Антея обратилась к нему:
– Как ты думаешь, нашу маму заколдовали?
– Да ей просто наплевать! – выдавил я.
– Нет, Грант, боюсь, все куда сложнее, – ответил Кристофер. – Попробуй представить себе этакое нагромождение лжи и мелких заклинаний, которые на нее накладывает человек, очень хорошо ее знающий, знающий, к чему ее можно подтолкнуть, если подталкивать с определенной регулярностью, но при этом достаточно мягко. И сдается мне, Грант, что с тобой проделали что-то очень похожее. Что еще за Странника ты должен призвать? Может, призовем его прямо сейчас и поглядим, что получится?
Во рту у меня мигом пересохло от ужаса, совсем как тогда, в Кружке Волшебников. Аж жуть взяла.
– Нет, нет! – завопил я. – Я не должен его призывать, пока не узнаю!
– Что не узнаешь? – спросила сестра.
– Кто тот человек, который… которого я должен был убить в прошлой жизни, – выпалил я, запинаясь.
Я почувствовал, как Кристофер и Антея переглянулись поверх моей головы.
– Заклятие страхом, – определил Кристофер. – А ты так пока и не узнал, да, Грант? Мне кажется, куда безопаснее призвать этого как-его-там прямо сейчас, а то потом это будет по-настоящему опасно.
– Да, давай. Давай прямо сейчас, Конрад, – согласилась с ним Антея. – Я хочу знать, во что дядюшка тебя втравил. А ты, – обратилась она к Кристоферу, – если ты и на самом деле кудесник, можешь покараулить у двери – вдруг заявится этот дворецкий с компьютером.
У Кристофера на физиономии отразилась такая смесь ярости и изумления, что я чуть не расхохотался.
– Если я кудесник! – повторил он. – Вот превращу тебя в гиппопотама – поглядим, как это понравится графу Роберту!
Тем не менее он все же подошел к двери и встал, прислонившись к ней плечами и бросая намою сестру испепеляющие взгляды.
– Валяй вызывай, Грант, – сказал он. – Делай, как велел гиппопотам.
Антея по-прежнему обнимала меня одной рукой.
– Я не дам тебя в обиду, – сказала она, как будто мне опять было шесть лет, а она заклеивала мне коленку пластырем.
Я прижался к ней и вытащил из кармана жилета пропитанную вином пробку.

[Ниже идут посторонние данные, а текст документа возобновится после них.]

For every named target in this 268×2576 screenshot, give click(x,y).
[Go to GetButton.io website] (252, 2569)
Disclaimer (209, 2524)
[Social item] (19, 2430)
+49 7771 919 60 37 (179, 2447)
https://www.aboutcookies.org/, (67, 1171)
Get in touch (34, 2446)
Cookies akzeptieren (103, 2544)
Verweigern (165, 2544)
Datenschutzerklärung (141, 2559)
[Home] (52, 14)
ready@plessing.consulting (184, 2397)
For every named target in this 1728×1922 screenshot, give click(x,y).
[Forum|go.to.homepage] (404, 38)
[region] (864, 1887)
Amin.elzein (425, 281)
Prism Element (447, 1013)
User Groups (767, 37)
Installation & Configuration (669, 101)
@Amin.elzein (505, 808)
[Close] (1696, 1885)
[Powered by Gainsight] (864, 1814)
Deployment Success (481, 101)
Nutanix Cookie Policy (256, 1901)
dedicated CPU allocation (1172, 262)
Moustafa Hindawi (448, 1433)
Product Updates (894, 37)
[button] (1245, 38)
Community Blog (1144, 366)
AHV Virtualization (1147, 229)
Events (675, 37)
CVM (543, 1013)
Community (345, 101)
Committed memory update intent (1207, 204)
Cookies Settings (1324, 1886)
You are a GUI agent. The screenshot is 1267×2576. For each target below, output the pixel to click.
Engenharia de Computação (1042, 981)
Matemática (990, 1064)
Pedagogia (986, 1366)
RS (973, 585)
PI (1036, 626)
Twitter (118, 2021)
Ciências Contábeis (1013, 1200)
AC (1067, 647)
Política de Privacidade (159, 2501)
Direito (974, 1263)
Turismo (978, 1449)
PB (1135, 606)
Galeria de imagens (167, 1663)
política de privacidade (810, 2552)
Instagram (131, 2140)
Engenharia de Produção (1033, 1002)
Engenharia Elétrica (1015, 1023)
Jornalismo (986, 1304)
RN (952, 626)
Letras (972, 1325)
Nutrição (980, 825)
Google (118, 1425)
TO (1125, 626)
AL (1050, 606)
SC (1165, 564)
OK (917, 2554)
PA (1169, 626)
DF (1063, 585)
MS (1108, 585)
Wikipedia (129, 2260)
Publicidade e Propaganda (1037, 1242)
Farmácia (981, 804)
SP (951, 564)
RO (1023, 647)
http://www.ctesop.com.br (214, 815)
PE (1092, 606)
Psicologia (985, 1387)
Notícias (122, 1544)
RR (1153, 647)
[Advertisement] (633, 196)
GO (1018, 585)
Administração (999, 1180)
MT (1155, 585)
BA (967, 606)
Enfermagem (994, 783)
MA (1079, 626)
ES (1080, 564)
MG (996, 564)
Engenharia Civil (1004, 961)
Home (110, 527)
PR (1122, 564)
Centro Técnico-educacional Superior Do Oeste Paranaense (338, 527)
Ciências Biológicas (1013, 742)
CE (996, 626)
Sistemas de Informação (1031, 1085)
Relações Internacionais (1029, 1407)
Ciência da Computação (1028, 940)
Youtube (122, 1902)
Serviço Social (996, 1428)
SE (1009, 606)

Мне все еще было мучительно стыдно за то, что я поверил во все эти россказни, однако страх, от которого во рту становилось сухо, все-таки прошел. А пробка с виду была совершенно обыкновенная. На ней стоял штамп «Винодельня Иллари, 1893», от нее шел кисловатый запах. Я почувствовал себя круглым идиотом. Подумал: наверняка эти волшебники из Кружка меня попросту разыграли. Но все же направил пробку на дальнюю стену библиотеки и сказал:
– Призываю Странника, и да принесет он мне все необходимое. По-моему, бред все это, – добавил я, обращаясь к Антее.
– Не бред, – ответила Антея, голос ее прозвучал резко и строго, рука крепче сжала мое плечо.
И вдруг вокруг нас будто распахнулся огромный простор. Ощущение было странное, потому что нас по-прежнему окружали стены библиотеки, в ней было тепло и витал уютный, пыльный запах книг, но вокруг все равно распахнулся простор. Я чуял его. Оттуда повеяло стужей, будто прилетел ветер с замерзших равнин. Потом я сообразил, что еще и вижу этот простор. За шеренгами книг, дальше, чем пролегала граница мира, широко раскинулся скругленный горизонт, чуть подсвеченный льдистым рассветом; ветры, которых не было, дули именно оттуда. Я понял, что это ветры вечности. И тут меня обуял настоящий страх, никак не связанный с заклятием страхом.
Потом я понял, что вижу идущего Странника. От бескрайнего горизонта, от полоски этого смутного, скрытого света отделилась темная фигура. Он или она приближался странной, торопливой, но осторожной походкой, слегка сгорбившись над какой-то ношей, – можно подумать, что от резкого толчка она может разлиться или разбиться. Поэтому он шел ровно, но стремительно, маленькими шагами, и ветер раздувал его волосы и его одежды – вот только ни волосы, ни одежды не шевелились. Он двигался к нам – все ближе, ближе. И все это время я видел перед собой полки с книгами, освещенные обычным дневным светом, и одновременно с той же отчетливостью видел простор и на нем – Странника.
Рука Антеи стиснула мои плечи. Я чувствовал, что сестра дрожит. Кристофер прижался плечами к дверям библиотеки, будто хотел попятиться, и я слышал, как он бормочет: «Ничего себе!» Мы все знали: что мы теперь ни делай, Странника не остановить.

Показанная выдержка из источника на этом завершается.